Download interlinear.pl.
Currently, this script expects your computerized lexicon to be the same format as mine. If you would like to use this script, email me and I'll try to add support for your format (assuming it's a consistent format, so that a computer program can easily parse it — if you keep your language information in prose format, I can't help ya ;)).
Documentation
Usage
At the command line, run:
perl ./interlinear.pl < source-file.txt > interlinearized-file.html
Syntax
See the interlinearized texts in Writing section of Arthaey's website:
http://arthaey.mine.nu:8080/~arthaey/conlang/writing/
Configuration
You must begin each interlinear source file with a configuration section, which defines the names of the languages used and specifies where the lexicon file and the dictionary HTML page are located. For example:
<config>
L0 = LanguageToBeInterlinearized
L1 = SmoothTranslationLang
L2 = OtherSmoothTranslationLang
dictionary = ../www/dictionary.html
lexicon = saved-lexicon
</config>
The language codes must be L0..L9, and L0 must be the language whose lines are
to be interlinearized. You must define dictionary to be the relative path to
the HTML version of your dictionary (morphemes will be linked to
$dictionary#$morpheme). You must also define lexicon to be the relative path
to the FreezeThaw-saved version of your lexicon.
You may optionally include extra words in ``temporary lexicon'' section, before
the interlinear text itself.
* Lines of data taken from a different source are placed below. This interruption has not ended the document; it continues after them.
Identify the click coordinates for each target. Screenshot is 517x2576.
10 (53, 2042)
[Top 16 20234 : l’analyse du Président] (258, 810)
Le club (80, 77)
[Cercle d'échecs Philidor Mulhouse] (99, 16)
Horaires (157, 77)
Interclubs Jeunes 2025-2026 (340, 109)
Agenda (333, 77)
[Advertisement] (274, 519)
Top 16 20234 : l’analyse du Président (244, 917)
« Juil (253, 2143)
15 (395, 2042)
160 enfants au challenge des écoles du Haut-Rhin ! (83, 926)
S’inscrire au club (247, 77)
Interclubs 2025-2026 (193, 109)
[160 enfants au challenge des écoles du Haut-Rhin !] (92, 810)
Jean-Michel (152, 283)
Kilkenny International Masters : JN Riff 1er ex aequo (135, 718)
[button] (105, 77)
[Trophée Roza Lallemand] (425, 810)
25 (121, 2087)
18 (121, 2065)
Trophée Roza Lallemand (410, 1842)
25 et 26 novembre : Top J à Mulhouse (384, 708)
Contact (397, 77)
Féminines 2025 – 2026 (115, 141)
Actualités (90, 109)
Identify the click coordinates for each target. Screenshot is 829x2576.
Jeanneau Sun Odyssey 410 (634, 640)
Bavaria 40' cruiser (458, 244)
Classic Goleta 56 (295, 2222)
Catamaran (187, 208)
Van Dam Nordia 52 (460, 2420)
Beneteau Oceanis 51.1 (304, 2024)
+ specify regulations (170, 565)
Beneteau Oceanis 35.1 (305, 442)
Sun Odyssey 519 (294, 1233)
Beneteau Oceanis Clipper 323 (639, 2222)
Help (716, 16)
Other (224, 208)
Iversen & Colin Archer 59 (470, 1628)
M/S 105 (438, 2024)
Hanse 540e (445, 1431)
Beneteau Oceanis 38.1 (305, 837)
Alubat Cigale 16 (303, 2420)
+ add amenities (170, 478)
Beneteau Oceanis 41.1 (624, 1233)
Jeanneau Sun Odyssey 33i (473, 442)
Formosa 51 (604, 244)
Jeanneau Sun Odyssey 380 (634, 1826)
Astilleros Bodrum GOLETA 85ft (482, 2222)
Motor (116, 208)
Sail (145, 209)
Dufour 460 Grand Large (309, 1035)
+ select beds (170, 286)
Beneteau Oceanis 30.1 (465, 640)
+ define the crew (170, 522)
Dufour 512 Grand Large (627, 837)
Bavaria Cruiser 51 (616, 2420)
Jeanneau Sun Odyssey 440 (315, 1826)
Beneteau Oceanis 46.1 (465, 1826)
Words defined here will override words in the
lexicon defined in the config section (although only for this one text).
Use the same format as for your main lexicon (which currently must be SIL
Shoebox's format) Proper names are the most likely thing to be defined here.
For example:
<lexicon>
\lx Arthei
\ph 'Ar\Te
\ps prop
\ge Arthaey
</lexicon>
Interlinear Markup
After the <config> ... </config> section comes the interlinear text. These lines begin with one of the Ln language codes defined in the configuration section, followed by a colon and whitespace, and then the text itself. For the L0 line, you will further mark the text up so that it can be properly broken down into morphemes and automatically glossed.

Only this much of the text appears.